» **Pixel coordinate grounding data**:
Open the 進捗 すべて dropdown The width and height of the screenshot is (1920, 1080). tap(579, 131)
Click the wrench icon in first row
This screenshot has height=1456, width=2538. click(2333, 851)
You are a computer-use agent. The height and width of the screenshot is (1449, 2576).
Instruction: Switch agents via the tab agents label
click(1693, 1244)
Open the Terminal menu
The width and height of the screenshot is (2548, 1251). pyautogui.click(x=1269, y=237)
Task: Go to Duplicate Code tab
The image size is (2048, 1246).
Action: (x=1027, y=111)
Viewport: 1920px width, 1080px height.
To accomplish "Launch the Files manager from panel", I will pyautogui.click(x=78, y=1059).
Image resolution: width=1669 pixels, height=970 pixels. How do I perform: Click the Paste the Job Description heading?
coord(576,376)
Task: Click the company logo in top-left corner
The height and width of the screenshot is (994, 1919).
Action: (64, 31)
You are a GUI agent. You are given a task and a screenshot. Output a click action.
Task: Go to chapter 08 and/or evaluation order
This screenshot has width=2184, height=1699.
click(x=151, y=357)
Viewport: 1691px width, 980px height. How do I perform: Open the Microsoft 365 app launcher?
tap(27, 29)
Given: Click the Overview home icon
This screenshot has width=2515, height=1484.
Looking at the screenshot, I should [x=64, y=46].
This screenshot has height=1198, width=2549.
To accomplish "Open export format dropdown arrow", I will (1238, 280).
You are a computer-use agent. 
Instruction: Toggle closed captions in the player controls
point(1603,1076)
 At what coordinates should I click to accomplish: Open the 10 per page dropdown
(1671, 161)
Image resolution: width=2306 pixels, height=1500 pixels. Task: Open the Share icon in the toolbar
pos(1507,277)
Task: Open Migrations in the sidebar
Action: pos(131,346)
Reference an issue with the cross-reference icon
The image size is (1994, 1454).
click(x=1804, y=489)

» **What is required**:
From the entries above, copy out every line where the string "computer" appears.

» **Result**:
You are a computer-use agent. The height and width of the screenshot is (1449, 2576).
You are a computer-use agent. 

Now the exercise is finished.